Data entries:
━━━━━━━━

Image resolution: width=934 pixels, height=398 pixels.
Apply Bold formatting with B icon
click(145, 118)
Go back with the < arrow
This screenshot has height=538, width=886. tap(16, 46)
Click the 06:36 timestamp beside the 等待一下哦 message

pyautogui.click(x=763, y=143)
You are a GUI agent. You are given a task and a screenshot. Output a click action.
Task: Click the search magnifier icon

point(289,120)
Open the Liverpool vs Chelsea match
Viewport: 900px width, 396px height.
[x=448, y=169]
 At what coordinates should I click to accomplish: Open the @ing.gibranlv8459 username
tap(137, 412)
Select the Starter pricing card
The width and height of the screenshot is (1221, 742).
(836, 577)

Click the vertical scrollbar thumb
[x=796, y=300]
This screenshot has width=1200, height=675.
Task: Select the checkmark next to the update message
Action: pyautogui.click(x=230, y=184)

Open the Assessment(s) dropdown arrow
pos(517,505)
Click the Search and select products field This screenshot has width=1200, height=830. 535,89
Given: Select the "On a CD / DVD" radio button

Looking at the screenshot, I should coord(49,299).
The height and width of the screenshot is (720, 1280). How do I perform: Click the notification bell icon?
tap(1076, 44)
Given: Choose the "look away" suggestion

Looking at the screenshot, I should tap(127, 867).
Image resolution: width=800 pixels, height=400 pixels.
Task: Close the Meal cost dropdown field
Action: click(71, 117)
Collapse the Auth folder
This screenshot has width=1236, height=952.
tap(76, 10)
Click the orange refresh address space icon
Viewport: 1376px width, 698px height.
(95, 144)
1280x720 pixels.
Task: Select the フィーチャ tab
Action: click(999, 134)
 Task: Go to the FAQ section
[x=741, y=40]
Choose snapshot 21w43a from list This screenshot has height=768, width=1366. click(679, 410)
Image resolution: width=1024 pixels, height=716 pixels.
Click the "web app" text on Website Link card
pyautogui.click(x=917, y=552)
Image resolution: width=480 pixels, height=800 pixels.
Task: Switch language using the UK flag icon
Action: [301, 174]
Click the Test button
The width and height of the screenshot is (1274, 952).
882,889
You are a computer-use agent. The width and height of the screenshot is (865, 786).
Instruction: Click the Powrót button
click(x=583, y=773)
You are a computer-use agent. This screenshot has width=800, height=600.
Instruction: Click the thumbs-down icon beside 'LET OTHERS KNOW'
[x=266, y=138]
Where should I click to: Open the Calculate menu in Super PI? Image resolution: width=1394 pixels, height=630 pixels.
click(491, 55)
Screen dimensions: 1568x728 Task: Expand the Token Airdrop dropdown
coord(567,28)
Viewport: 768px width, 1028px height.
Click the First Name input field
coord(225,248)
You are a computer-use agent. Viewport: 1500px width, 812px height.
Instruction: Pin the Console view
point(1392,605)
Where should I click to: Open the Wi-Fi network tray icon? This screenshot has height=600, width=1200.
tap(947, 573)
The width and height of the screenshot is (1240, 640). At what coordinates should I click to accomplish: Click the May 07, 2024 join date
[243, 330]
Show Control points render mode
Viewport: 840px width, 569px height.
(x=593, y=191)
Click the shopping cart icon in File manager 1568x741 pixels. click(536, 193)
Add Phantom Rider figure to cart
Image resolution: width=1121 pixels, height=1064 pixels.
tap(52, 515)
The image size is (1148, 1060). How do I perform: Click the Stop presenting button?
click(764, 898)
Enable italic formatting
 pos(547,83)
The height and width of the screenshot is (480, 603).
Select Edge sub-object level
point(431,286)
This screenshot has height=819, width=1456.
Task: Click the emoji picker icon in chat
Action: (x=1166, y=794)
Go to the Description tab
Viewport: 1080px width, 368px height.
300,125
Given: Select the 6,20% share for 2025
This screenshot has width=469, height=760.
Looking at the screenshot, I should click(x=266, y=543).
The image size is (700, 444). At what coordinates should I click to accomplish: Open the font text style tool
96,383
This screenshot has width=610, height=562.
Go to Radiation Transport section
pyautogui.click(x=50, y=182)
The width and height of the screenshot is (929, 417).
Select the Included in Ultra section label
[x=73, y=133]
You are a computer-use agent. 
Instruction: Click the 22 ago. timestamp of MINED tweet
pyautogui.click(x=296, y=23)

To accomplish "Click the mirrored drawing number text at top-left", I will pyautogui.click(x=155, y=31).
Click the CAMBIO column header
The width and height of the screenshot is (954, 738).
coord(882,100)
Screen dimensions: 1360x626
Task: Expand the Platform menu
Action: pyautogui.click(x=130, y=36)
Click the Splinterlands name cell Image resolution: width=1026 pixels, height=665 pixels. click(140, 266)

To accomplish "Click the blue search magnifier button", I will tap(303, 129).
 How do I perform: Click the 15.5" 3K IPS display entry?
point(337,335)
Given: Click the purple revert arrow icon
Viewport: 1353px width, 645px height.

━━━━━━━━

A verbatim copy of every record is what you should return.

ANSWER BELOW:
Image resolution: width=934 pixels, height=398 pixels.
Apply Bold formatting with B icon
click(145, 118)
Go back with the < arrow
This screenshot has height=538, width=886. tap(16, 46)
Click the 06:36 timestamp beside the 等待一下哦 message

pyautogui.click(x=763, y=143)
You are a GUI agent. You are given a task and a screenshot. Output a click action.
Task: Click the search magnifier icon

point(289,120)
Open the Liverpool vs Chelsea match
Viewport: 900px width, 396px height.
[x=448, y=169]
 At what coordinates should I click to accomplish: Open the @ing.gibranlv8459 username
tap(137, 412)
Select the Starter pricing card
The width and height of the screenshot is (1221, 742).
(836, 577)

Click the vertical scrollbar thumb
[x=796, y=300]
This screenshot has width=1200, height=675.
Task: Select the checkmark next to the update message
Action: pyautogui.click(x=230, y=184)

Open the Assessment(s) dropdown arrow
pos(517,505)
Click the Search and select products field This screenshot has width=1200, height=830. 535,89
Given: Select the "On a CD / DVD" radio button

Looking at the screenshot, I should coord(49,299).
The height and width of the screenshot is (720, 1280). How do I perform: Click the notification bell icon?
tap(1076, 44)
Given: Choose the "look away" suggestion

Looking at the screenshot, I should tap(127, 867).
Image resolution: width=800 pixels, height=400 pixels.
Task: Close the Meal cost dropdown field
Action: click(71, 117)
Collapse the Auth folder
This screenshot has width=1236, height=952.
tap(76, 10)
Click the orange refresh address space icon
Viewport: 1376px width, 698px height.
(95, 144)
1280x720 pixels.
Task: Select the フィーチャ tab
Action: click(999, 134)
 Task: Go to the FAQ section
[x=741, y=40]
Choose snapshot 21w43a from list This screenshot has height=768, width=1366. click(679, 410)
Image resolution: width=1024 pixels, height=716 pixels.
Click the "web app" text on Website Link card
pyautogui.click(x=917, y=552)
Image resolution: width=480 pixels, height=800 pixels.
Task: Switch language using the UK flag icon
Action: [301, 174]
Click the Test button
The width and height of the screenshot is (1274, 952).
882,889
You are a computer-use agent. The width and height of the screenshot is (865, 786).
Instruction: Click the Powrót button
click(x=583, y=773)
You are a computer-use agent. This screenshot has width=800, height=600.
Instruction: Click the thumbs-down icon beside 'LET OTHERS KNOW'
[x=266, y=138]
Where should I click to: Open the Calculate menu in Super PI? Image resolution: width=1394 pixels, height=630 pixels.
click(491, 55)
Screen dimensions: 1568x728 Task: Expand the Token Airdrop dropdown
coord(567,28)
Viewport: 768px width, 1028px height.
Click the First Name input field
coord(225,248)
You are a computer-use agent. Viewport: 1500px width, 812px height.
Instruction: Pin the Console view
point(1392,605)
Where should I click to: Open the Wi-Fi network tray icon? This screenshot has height=600, width=1200.
tap(947, 573)
The width and height of the screenshot is (1240, 640). At what coordinates should I click to accomplish: Click the May 07, 2024 join date
[243, 330]
Show Control points render mode
Viewport: 840px width, 569px height.
(x=593, y=191)
Click the shopping cart icon in File manager 1568x741 pixels. click(536, 193)
Add Phantom Rider figure to cart
Image resolution: width=1121 pixels, height=1064 pixels.
tap(52, 515)
The image size is (1148, 1060). How do I perform: Click the Stop presenting button?
click(764, 898)
Enable italic formatting
 pos(547,83)
The height and width of the screenshot is (480, 603).
Select Edge sub-object level
point(431,286)
This screenshot has height=819, width=1456.
Task: Click the emoji picker icon in chat
Action: (x=1166, y=794)
Go to the Description tab
Viewport: 1080px width, 368px height.
300,125
Given: Select the 6,20% share for 2025
This screenshot has width=469, height=760.
Looking at the screenshot, I should click(x=266, y=543).
The image size is (700, 444). At what coordinates should I click to accomplish: Open the font text style tool
96,383
This screenshot has width=610, height=562.
Go to Radiation Transport section
pyautogui.click(x=50, y=182)
The width and height of the screenshot is (929, 417).
Select the Included in Ultra section label
[x=73, y=133]
You are a computer-use agent. 
Instruction: Click the 22 ago. timestamp of MINED tweet
pyautogui.click(x=296, y=23)

To accomplish "Click the mirrored drawing number text at top-left", I will pyautogui.click(x=155, y=31).
Click the CAMBIO column header
The width and height of the screenshot is (954, 738).
coord(882,100)
Screen dimensions: 1360x626
Task: Expand the Platform menu
Action: pyautogui.click(x=130, y=36)
Click the Splinterlands name cell Image resolution: width=1026 pixels, height=665 pixels. click(140, 266)

To accomplish "Click the blue search magnifier button", I will tap(303, 129).
 How do I perform: Click the 15.5" 3K IPS display entry?
point(337,335)
Given: Click the purple revert arrow icon
Viewport: 1353px width, 645px height.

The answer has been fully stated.